Each branch in the tree corresponds directly to a row in the compressed C matrix:

\(X_1 \xrightarrow{0} S = 0\) — The leftmost branch: \(X_1\) fails, so the system fails regardless of the remaining components. Because \(X_2, X_3, X_4\) are never examined on this branch, they get composite state 2 (any state) → Row 1: [0 0 2 2 2], covering 8 combinations.
\(X_1 \xrightarrow{1} X_2 \xrightarrow{0} S = 0\) — \(X_1\) survives, but \(X_2\) fails. \(X_3\) and \(X_4\) are unexamined → Row 2: [0 1 0 2 2], covering 4 combinations.
\(X_1 \xrightarrow{1} X_2 \xrightarrow{1} X_3 \xrightarrow{0} S = 0\) — \(X_1\) and \(X_2\) survive, \(X_3\) fails. \(X_4\) is unexamined → Row 3: [0 1 1 0 2], covering 2 combinations.
\(X_1 \xrightarrow{1} X_2 \xrightarrow{1} X_3 \xrightarrow{1} X_4 \xrightarrow{0} S = 0\) — The first three survive, \(X_4\) fails → Row 4: [0 1 1 1 0], covering 1 combination.
\(X_1 \xrightarrow{1} X_2 \xrightarrow{1} X_3 \xrightarrow{1} X_4 \xrightarrow{1} S = 1\) — All survive → Row 5: [1 1 1 1 1], covering 1 combination.

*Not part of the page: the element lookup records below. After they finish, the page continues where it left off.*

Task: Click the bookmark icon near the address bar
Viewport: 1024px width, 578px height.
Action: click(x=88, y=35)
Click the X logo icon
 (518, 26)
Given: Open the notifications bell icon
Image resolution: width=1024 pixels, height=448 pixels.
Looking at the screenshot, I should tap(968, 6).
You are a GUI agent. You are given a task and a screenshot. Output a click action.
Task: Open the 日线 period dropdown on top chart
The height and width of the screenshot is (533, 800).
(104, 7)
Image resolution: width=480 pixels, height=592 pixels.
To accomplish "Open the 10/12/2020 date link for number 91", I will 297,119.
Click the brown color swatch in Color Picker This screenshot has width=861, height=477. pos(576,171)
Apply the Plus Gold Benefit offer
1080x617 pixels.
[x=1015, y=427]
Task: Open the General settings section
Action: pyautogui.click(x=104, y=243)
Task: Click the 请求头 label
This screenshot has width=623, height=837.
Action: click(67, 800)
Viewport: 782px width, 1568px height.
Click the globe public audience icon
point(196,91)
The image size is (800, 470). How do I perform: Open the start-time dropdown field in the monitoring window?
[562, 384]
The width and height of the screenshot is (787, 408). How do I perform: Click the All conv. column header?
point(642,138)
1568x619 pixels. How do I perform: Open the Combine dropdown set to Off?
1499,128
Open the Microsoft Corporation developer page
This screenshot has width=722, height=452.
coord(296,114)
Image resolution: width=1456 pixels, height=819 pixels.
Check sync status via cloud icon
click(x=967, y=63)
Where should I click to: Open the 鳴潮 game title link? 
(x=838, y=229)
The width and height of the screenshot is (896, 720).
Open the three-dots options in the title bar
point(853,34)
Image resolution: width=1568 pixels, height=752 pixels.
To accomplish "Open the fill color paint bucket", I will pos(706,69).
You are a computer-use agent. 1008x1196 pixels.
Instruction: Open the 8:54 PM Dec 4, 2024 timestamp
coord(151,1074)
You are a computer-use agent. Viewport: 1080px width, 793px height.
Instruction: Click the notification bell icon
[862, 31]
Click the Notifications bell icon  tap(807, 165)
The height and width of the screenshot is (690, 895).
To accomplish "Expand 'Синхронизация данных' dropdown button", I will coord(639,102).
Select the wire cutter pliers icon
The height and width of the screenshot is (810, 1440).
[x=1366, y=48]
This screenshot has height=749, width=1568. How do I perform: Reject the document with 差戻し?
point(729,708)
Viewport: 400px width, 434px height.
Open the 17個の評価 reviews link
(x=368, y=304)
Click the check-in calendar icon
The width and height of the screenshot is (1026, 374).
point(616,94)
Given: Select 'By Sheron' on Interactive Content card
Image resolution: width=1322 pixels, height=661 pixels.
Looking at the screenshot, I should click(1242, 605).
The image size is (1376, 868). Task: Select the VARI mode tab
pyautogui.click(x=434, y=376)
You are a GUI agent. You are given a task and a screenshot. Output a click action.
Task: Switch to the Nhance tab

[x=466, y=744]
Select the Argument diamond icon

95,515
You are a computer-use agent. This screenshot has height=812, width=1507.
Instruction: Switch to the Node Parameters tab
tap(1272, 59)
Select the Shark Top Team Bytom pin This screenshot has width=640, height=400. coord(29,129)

Notice the pattern: variables that appear after the terminating branch are never reached, so they take the composite “any state” value. This is exactly why composite states enable compression — they encode “don’t care” conditions that arise naturally from the tree structure.

Because each path through the tree is mutually exclusive, no state combination is ever counted twice.

Key Takeaways

Composite states let a single C matrix row represent an entire family of state combinations. This transforms exponential-sized probability tables into compact, tractable representations — making it possible to run Bayesian inference on systems with thousands or millions of components.

The critical rule when building a C matrix: rows must never overlap. Branch-and-bound decomposition is a reliable way to guarantee this.